Избранное - [60]

Шрифт
Интервал

Один из феллахов сказал, обращаясь к Мухсину и указывая на продолговатый носик чайника:

— Поверь, ради Аллаха! Двадцать верблюдиц и два теленка утекли через этот маленький кран!

Глава седьмая

Тревога снова охватила Мухсина Прошло несколько дней, а обещанного письма все еще не было. Мальчик так тосковал, что потерял интерес ко всему и ни на что не хотел смотреть. Ему было тяжело в Даманхуре, он рвался в Каир. Ему казалось, что разлука с Саннией продолжается не несколько дней, а годы. Он удивлялся, что до сих пор не уехал. Как мог он так долго пробыть вдали от нее? Как прожить оставшиеся дни?

Мухсин пошел к матери, чтобы попросить ее разрешить ему уехать, и увидел, что в доме страшная суета. Он услышал звон посуды, голоса и шум в столовой и, спросив, в чем дело, узнал, что Хамид-бек дает банкет в честь английского инспектора ирригации и известного французского археолога, которые почтили их округ своим визитом. Мальчик стал искать отца, но тот уже уехал за гостями в Даманхур. Мать Мухсина руководила приготовлениями. Увидев сына, она улыбнулась и сказала, указывая на жареного барашка, которого повар украшал розами, геранью и маргаритками:

— Посмотри, Мухсин. Завтра все будут говорить, что наш банкет лучше банкета у мудира[55].

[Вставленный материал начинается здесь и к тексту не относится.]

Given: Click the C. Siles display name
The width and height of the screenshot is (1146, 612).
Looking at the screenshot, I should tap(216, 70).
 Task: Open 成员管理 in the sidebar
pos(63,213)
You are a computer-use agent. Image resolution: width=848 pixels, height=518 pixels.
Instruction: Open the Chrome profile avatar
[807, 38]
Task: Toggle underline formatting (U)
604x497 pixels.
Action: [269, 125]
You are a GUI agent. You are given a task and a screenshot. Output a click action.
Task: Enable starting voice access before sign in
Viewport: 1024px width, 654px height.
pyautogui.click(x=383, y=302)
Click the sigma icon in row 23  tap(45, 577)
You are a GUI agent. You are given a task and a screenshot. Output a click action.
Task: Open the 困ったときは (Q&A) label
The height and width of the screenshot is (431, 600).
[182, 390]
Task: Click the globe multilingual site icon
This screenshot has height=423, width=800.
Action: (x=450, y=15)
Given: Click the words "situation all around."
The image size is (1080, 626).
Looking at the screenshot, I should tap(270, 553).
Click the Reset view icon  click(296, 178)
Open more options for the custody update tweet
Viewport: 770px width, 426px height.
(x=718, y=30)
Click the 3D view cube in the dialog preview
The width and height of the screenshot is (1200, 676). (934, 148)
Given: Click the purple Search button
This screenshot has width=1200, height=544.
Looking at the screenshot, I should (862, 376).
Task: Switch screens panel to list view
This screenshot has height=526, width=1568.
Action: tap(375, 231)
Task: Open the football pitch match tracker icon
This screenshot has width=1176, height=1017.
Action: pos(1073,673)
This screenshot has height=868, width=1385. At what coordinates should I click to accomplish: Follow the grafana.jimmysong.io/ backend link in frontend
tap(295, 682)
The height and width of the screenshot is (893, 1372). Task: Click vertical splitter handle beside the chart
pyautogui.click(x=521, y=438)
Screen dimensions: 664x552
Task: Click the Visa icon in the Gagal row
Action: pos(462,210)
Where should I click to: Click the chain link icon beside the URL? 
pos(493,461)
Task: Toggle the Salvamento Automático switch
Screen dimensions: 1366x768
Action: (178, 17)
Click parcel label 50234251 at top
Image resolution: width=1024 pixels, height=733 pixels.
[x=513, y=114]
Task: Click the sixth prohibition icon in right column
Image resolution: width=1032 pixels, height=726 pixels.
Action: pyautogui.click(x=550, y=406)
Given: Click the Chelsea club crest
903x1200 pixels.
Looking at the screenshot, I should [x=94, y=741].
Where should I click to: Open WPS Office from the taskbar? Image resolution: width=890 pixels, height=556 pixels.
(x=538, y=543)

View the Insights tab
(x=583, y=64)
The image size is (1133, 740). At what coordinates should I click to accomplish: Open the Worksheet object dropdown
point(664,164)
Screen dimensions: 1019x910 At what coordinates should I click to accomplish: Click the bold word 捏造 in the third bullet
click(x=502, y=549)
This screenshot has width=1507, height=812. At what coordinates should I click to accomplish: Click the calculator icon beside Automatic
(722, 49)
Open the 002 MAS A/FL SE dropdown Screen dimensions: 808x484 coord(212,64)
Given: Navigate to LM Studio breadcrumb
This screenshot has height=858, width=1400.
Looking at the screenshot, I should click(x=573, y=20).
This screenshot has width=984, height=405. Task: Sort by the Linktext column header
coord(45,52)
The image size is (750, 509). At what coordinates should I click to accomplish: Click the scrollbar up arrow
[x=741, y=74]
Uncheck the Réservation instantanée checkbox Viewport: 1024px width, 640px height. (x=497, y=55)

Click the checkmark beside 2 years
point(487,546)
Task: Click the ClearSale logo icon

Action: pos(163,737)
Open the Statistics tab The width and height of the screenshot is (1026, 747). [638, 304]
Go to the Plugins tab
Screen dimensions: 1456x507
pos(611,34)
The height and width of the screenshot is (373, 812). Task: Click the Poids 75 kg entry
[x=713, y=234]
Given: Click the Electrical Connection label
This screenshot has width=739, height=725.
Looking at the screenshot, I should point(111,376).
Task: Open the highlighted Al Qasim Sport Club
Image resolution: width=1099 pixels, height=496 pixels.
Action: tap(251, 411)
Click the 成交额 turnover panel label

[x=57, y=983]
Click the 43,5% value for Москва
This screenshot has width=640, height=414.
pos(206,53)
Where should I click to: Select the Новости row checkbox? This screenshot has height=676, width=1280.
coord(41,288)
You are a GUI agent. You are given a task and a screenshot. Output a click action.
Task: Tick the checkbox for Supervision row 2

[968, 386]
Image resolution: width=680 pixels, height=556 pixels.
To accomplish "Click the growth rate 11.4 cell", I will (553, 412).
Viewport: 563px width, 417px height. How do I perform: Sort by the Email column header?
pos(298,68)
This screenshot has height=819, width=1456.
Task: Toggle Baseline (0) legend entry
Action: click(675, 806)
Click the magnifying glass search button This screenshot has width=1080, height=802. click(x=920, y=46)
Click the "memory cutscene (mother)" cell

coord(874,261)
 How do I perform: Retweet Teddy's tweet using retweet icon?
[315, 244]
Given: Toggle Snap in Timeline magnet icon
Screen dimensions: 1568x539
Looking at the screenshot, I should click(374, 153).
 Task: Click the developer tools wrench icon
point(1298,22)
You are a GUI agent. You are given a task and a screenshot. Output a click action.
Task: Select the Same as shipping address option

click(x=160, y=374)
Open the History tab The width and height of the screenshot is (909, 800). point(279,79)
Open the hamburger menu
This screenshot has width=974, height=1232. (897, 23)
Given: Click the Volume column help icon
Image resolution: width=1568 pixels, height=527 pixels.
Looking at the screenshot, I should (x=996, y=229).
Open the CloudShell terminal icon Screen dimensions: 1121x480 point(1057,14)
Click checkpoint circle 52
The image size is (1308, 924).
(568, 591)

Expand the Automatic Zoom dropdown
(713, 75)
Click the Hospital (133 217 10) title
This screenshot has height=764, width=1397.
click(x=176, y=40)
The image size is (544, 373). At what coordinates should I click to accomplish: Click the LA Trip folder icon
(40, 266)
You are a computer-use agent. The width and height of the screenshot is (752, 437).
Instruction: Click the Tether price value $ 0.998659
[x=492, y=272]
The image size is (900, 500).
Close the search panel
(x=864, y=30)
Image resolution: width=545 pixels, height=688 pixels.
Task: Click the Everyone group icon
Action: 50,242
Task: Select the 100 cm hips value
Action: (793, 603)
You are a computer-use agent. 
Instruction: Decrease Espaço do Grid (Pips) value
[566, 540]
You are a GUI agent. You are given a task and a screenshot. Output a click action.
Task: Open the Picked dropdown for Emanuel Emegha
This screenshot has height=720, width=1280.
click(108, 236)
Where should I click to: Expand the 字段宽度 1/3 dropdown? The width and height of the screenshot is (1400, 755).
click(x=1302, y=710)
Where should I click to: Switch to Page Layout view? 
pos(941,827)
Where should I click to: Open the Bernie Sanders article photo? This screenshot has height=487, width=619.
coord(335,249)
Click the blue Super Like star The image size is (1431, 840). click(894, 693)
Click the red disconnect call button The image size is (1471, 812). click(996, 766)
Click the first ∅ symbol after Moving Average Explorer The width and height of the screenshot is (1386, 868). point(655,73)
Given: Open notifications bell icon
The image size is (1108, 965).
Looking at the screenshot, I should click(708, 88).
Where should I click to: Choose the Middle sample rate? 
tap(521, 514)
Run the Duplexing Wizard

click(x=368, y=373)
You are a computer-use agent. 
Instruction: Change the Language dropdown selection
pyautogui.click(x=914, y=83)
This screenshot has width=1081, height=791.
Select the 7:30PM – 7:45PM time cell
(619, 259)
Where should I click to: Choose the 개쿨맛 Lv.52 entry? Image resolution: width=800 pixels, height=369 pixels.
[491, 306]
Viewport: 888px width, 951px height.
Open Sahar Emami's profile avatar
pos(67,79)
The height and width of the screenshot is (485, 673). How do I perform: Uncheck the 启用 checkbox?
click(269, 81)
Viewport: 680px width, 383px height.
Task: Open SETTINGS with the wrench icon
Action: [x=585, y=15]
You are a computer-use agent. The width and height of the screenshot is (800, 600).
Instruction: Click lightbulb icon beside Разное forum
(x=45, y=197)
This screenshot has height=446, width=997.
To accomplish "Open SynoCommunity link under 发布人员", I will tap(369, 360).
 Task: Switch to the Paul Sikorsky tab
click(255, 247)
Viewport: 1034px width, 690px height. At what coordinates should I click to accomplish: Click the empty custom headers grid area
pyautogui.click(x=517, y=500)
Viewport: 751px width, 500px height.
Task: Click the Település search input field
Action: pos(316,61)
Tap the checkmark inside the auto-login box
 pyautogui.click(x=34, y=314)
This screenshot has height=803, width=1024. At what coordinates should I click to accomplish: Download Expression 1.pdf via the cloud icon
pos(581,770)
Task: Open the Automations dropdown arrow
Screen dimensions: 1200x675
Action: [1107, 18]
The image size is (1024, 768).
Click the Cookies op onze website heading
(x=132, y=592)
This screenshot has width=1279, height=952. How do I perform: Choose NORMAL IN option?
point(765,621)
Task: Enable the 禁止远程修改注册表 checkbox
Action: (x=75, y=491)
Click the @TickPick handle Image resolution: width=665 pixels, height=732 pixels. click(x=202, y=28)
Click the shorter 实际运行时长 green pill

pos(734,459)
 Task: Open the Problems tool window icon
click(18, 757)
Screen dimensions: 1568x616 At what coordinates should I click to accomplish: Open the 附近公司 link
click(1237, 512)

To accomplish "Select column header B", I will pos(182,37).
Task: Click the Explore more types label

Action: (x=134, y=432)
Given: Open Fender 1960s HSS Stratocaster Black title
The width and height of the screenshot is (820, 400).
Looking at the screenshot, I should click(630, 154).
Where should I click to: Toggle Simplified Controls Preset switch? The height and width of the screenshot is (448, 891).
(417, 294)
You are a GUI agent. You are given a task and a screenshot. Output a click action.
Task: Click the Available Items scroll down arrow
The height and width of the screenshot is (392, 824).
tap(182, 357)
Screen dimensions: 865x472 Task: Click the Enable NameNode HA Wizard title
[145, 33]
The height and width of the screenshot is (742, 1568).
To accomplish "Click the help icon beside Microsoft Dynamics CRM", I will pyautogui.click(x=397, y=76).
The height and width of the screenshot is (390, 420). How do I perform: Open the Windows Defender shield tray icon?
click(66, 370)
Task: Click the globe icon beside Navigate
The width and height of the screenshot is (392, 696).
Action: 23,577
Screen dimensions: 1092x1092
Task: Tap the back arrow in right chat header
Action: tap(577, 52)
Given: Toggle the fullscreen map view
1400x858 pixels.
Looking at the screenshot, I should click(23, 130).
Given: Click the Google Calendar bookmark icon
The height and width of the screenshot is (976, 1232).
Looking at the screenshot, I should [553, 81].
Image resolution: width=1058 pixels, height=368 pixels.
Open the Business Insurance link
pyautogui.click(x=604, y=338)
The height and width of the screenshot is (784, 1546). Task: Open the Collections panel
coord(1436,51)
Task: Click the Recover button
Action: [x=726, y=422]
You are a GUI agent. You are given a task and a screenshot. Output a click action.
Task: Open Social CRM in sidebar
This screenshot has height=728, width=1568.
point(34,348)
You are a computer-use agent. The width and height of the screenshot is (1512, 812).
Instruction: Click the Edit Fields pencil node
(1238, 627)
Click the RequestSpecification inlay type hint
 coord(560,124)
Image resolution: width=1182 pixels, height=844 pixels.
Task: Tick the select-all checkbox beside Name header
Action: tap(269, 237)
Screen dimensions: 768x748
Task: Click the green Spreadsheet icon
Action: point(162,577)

Вошел управляющий. На нем был его лучший кафтан, в руках он держал корзину с голубями и курами. Хозяйка взглянула на нее и сердито спросила:

— Это все, что ты достал в деревне?

— Феллахи бедные люди, госпожа, — почтительно и робко ответил управляющий. — Ведь они нищие.

— Бедные, нищие! — сурово воскликнула хозяйка. — Поработал бы плеткой и принес бы вдвое больше. Видно, ты плохой управляющий.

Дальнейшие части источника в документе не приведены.